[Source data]
Start of Block
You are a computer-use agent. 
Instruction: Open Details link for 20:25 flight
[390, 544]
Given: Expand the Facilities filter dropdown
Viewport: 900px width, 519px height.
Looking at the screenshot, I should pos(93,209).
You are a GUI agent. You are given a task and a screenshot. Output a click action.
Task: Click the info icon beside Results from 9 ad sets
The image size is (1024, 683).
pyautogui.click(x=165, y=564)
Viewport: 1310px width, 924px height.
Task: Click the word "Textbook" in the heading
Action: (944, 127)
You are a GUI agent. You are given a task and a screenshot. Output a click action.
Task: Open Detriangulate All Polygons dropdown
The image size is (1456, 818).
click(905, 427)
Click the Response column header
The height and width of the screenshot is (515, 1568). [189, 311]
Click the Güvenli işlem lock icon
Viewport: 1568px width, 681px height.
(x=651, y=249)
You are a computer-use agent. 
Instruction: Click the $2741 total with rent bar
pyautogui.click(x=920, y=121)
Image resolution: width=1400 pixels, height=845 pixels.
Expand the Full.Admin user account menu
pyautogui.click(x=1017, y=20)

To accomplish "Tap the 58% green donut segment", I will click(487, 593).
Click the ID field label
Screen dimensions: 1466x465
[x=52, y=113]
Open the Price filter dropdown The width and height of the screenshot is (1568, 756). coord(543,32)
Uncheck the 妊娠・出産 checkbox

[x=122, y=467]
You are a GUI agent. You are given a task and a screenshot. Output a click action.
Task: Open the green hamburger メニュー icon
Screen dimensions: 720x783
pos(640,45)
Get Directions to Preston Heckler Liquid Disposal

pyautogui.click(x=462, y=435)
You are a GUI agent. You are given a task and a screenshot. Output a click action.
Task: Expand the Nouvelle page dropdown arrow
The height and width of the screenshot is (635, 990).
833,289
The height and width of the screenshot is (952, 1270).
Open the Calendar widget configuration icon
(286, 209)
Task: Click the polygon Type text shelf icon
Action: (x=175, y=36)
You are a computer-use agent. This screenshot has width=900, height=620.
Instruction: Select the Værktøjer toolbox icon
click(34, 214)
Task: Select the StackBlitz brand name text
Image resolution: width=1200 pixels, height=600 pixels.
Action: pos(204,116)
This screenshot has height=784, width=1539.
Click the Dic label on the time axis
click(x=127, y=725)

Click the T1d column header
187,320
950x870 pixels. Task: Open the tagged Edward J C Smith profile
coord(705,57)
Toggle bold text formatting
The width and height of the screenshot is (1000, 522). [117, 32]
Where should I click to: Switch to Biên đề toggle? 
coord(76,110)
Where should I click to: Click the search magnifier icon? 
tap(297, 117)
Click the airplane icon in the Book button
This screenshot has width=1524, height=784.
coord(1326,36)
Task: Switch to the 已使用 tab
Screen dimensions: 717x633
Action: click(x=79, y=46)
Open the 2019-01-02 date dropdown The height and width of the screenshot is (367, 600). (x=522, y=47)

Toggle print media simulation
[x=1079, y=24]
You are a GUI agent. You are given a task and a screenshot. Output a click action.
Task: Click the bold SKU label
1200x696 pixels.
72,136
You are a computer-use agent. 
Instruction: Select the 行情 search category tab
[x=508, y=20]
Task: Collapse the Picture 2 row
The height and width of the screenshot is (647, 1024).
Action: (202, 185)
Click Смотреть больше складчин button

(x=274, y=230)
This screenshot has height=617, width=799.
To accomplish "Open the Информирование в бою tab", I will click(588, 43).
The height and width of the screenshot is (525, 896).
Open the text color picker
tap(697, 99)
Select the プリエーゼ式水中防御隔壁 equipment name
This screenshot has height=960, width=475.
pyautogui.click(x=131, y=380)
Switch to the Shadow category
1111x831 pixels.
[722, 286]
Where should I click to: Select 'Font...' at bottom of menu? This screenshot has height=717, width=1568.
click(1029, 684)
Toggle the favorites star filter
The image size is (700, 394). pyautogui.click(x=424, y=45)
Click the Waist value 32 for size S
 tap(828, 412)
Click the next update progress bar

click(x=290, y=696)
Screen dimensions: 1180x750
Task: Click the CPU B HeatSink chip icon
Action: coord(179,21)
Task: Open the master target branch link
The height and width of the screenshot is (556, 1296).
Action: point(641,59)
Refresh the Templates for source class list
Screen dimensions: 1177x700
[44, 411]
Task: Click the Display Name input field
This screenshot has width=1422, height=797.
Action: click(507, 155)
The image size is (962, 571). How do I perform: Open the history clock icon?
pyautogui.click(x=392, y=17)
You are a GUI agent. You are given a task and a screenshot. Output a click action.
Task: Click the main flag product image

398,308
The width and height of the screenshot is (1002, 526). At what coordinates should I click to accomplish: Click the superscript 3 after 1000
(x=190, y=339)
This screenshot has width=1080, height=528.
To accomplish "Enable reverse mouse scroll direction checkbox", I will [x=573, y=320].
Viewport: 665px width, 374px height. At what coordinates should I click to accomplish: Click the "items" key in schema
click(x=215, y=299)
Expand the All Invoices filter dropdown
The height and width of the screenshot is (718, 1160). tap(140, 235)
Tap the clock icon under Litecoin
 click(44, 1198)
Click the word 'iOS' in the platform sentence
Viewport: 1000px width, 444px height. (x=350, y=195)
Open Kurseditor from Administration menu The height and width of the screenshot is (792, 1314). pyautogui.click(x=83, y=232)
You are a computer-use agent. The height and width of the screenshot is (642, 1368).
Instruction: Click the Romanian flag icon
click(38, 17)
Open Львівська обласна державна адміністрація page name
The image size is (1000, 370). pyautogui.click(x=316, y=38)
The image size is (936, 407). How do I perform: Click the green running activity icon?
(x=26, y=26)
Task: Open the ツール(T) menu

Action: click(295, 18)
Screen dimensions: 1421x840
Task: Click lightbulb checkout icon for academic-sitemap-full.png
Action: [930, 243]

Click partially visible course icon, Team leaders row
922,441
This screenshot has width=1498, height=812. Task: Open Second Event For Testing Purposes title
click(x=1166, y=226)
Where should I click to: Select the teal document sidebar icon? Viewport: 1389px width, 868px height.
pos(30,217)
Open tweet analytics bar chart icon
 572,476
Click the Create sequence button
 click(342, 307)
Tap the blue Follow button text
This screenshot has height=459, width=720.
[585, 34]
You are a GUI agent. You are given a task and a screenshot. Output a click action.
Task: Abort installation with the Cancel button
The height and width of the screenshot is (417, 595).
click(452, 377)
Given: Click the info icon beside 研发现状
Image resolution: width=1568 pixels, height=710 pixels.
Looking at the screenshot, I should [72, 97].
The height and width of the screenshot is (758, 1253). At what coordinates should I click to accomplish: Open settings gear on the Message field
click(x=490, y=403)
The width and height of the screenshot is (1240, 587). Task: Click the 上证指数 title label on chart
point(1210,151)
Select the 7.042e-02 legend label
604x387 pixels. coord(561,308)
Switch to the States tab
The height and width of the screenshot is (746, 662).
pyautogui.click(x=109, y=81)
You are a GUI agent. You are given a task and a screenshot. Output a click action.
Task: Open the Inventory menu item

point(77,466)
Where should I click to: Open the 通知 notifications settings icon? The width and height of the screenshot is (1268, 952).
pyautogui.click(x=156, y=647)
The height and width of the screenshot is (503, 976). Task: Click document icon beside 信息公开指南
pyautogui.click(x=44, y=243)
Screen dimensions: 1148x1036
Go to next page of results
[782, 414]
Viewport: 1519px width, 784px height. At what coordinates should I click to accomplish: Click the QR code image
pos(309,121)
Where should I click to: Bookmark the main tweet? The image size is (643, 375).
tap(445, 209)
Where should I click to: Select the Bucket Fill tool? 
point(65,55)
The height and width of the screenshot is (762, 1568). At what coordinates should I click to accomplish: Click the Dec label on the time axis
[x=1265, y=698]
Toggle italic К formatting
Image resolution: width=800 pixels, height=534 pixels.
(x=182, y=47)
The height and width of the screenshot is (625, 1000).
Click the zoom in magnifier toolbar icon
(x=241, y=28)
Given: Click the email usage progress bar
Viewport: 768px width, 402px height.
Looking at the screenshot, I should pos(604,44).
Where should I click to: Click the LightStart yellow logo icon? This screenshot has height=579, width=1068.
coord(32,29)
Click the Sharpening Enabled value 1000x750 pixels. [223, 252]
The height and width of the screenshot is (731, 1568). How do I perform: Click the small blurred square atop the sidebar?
End of Block
WHAT IS REQUIRED
Search the entries above for the string "info". Copy each line that holds it.

THE ANSWER
Task: Click the info icon beside Results from 9 ad sets
Given: Click the info icon beside 研发现状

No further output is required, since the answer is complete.